> [Problem to solve]: Your output should be the lines from the one containing "Given: Open report settings gear icon" through the last line below, both ends included, exactly as written and free of pictures.

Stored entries
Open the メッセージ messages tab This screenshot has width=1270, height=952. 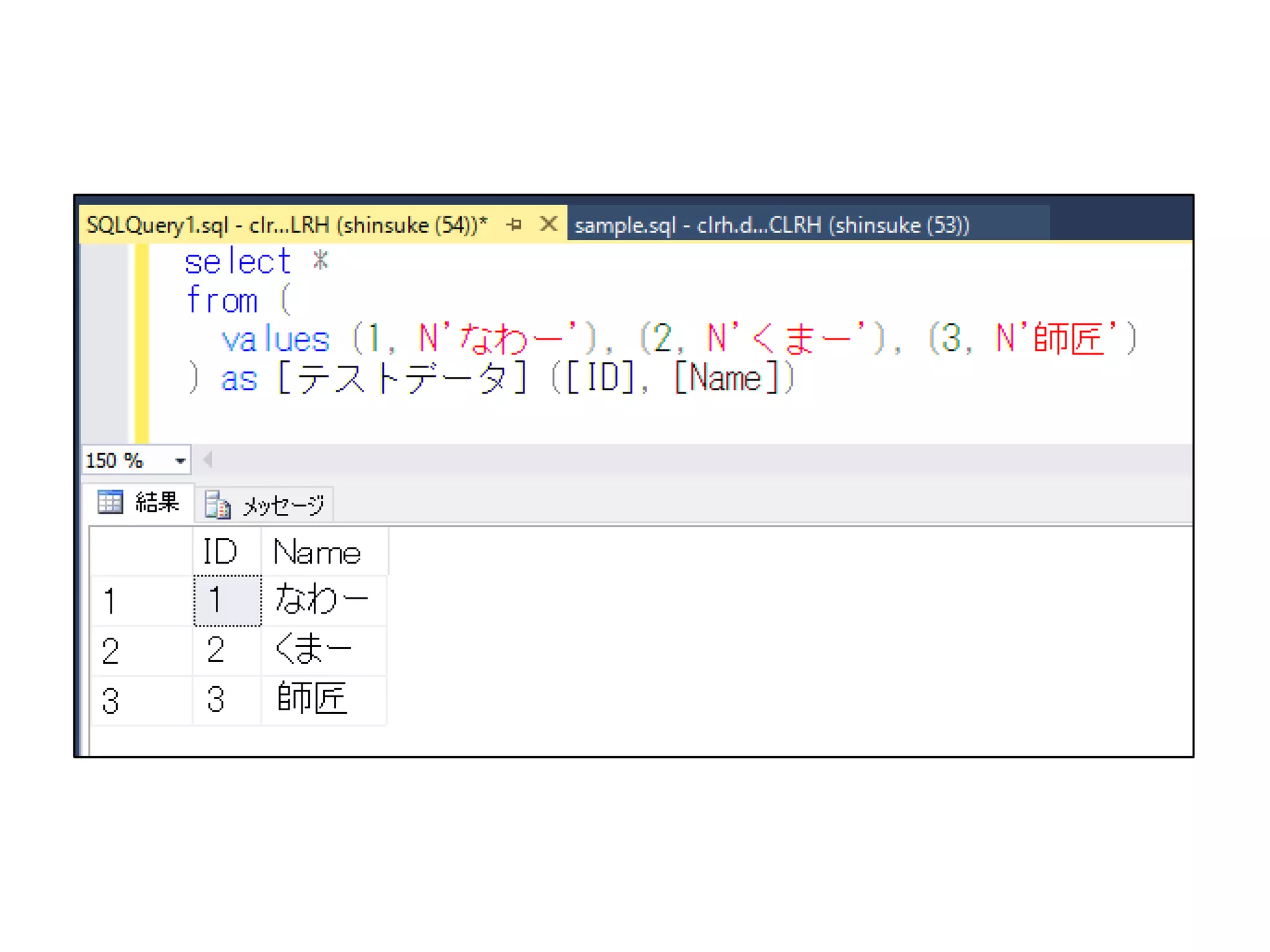pos(283,505)
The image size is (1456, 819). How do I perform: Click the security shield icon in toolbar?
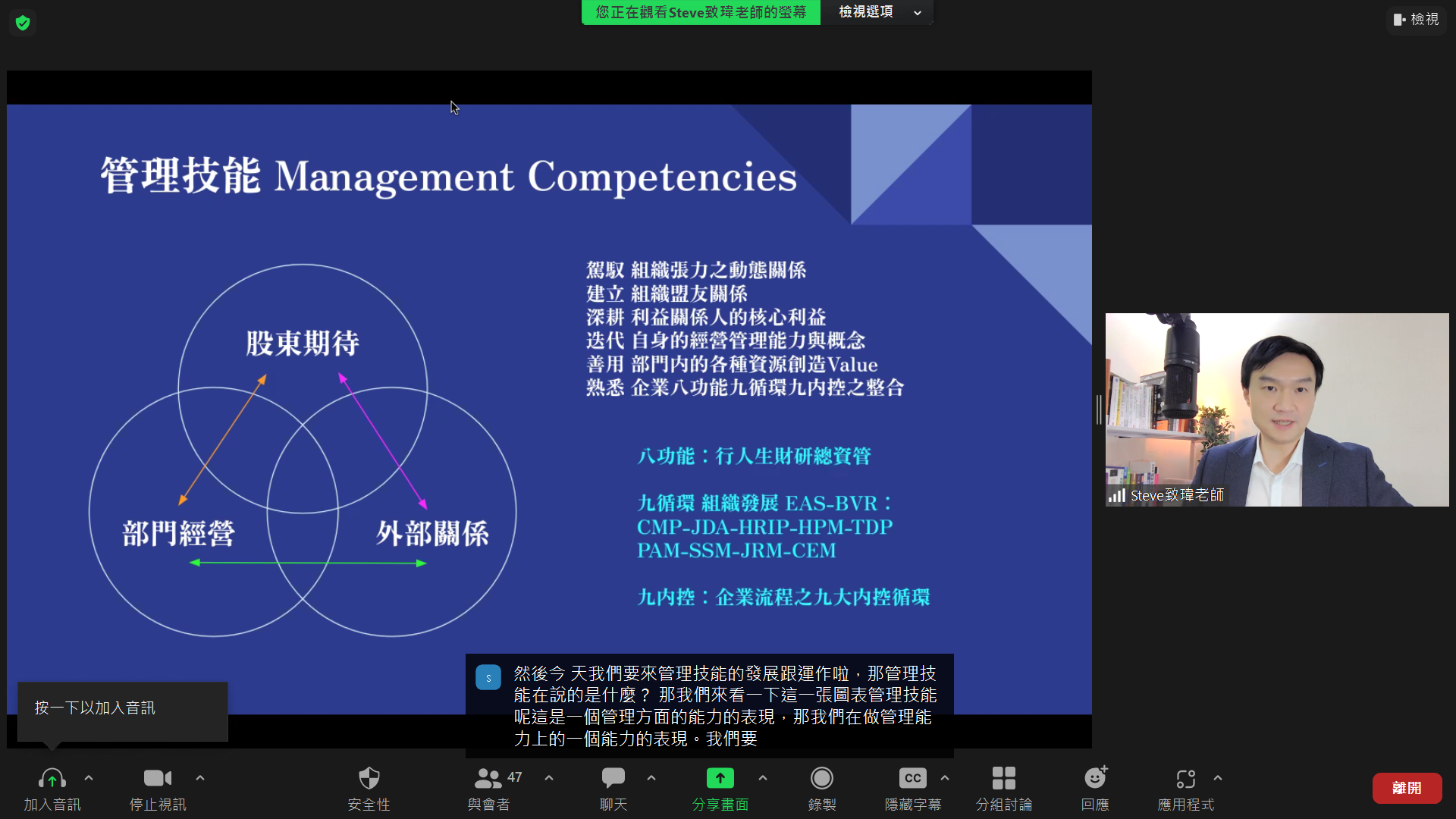pos(369,779)
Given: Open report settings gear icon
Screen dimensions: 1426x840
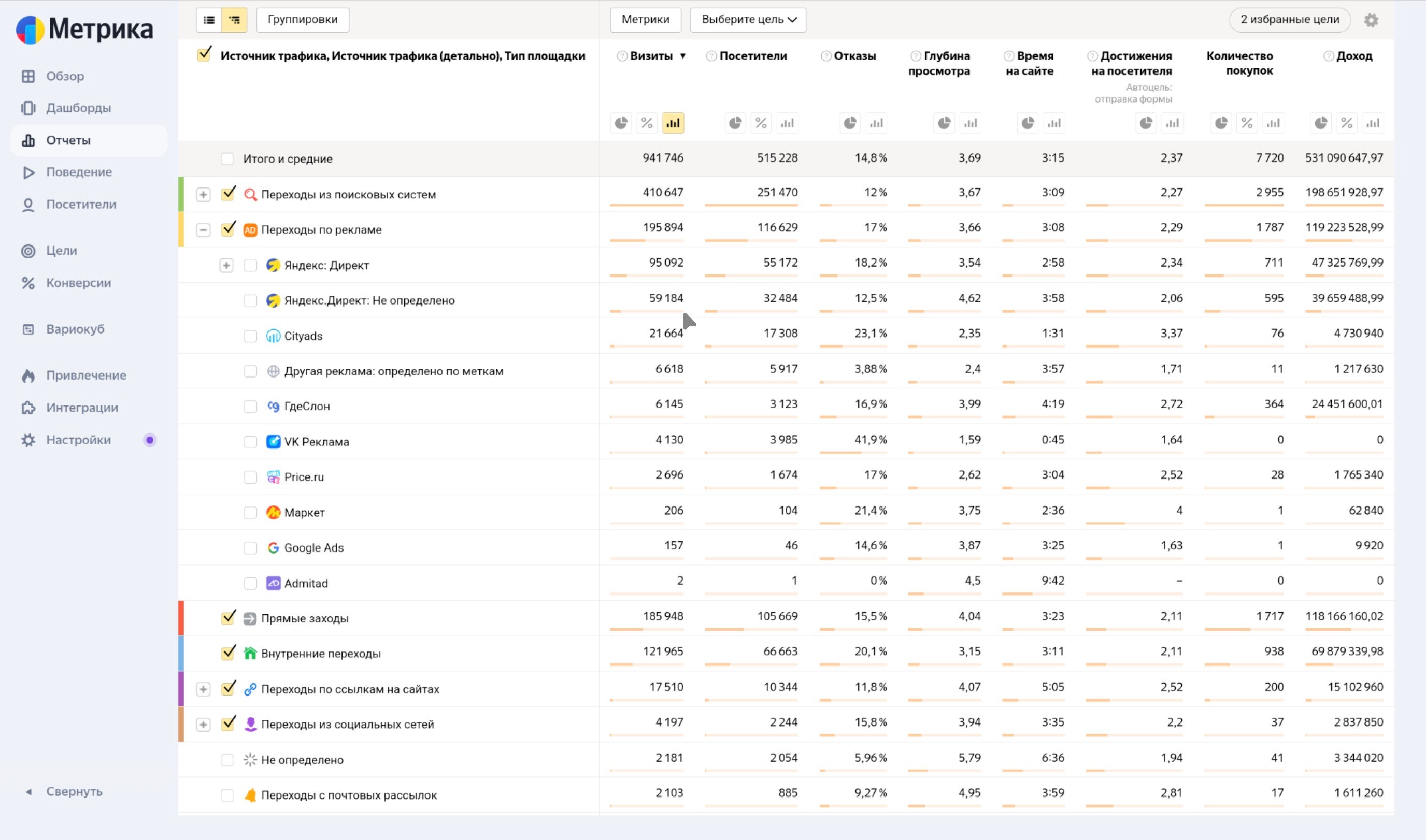Looking at the screenshot, I should click(x=1371, y=20).
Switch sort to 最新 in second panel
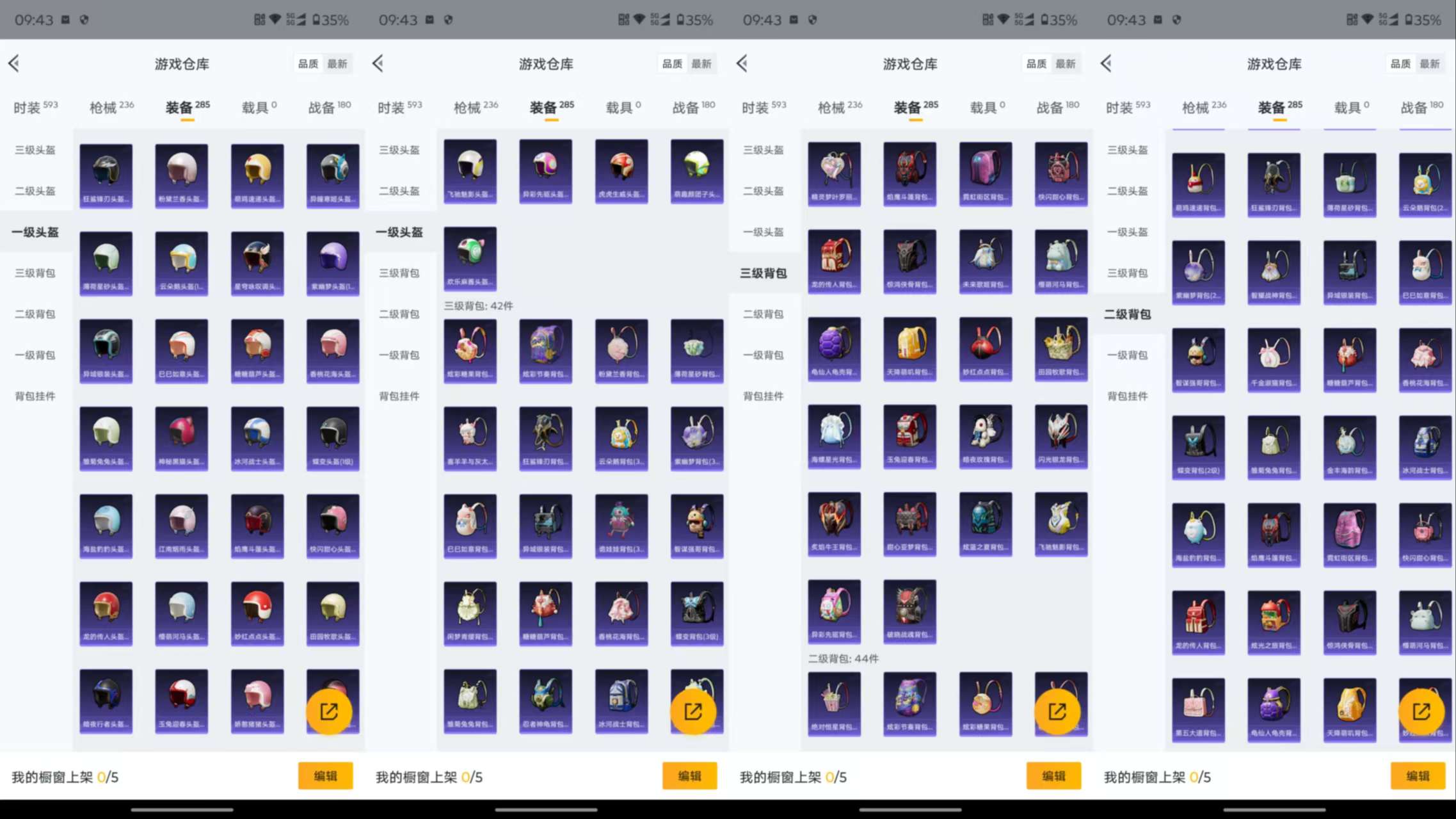This screenshot has width=1456, height=819. click(703, 63)
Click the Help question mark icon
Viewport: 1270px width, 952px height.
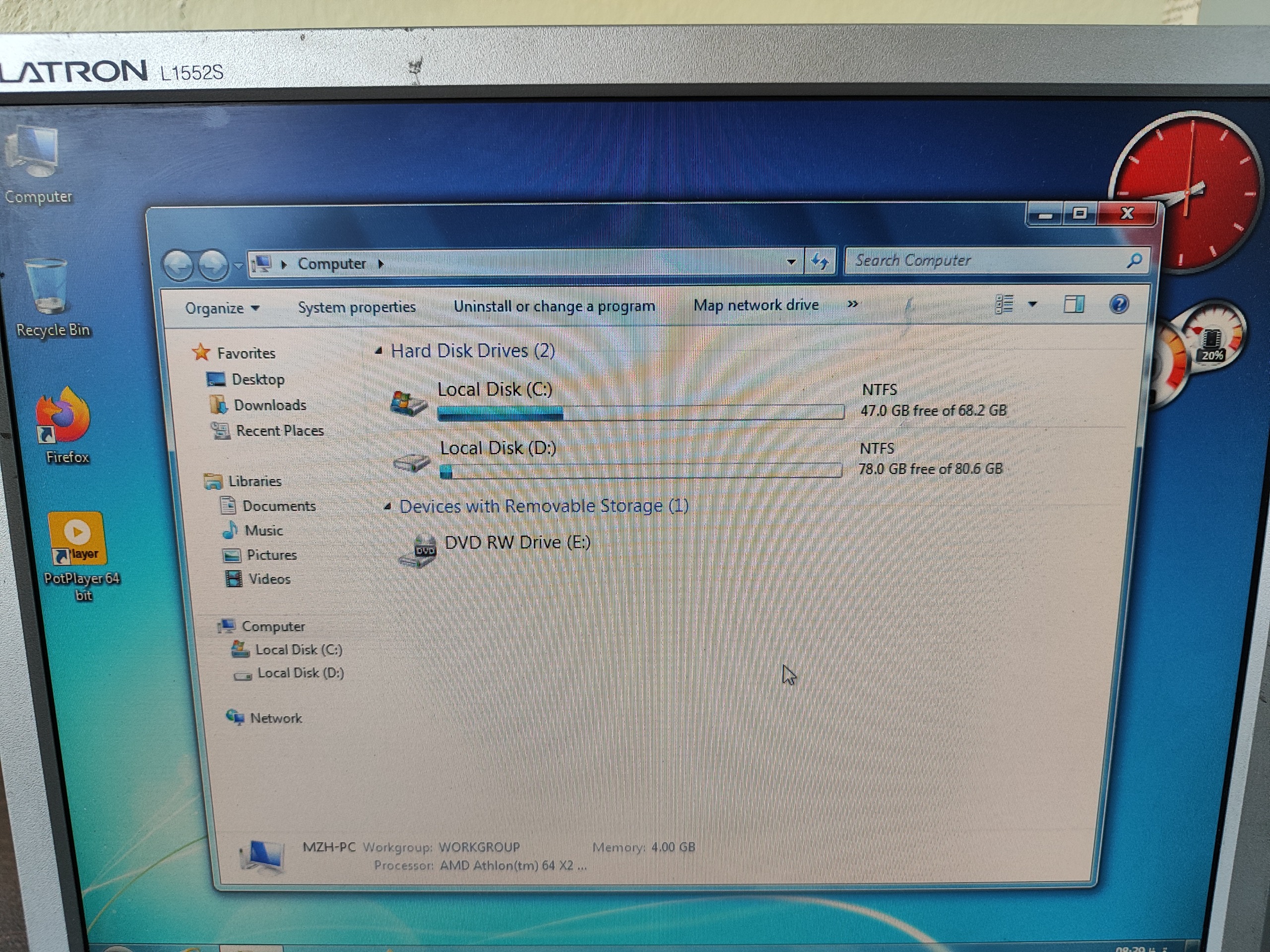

> [Reply]:
Given: Open report settings gear icon
Screen dimensions: 1426x840
Looking at the screenshot, I should click(x=1371, y=20).
Switch sort to 最新 in second panel
This screenshot has width=1456, height=819. click(703, 63)
Click the Help question mark icon
Viewport: 1270px width, 952px height.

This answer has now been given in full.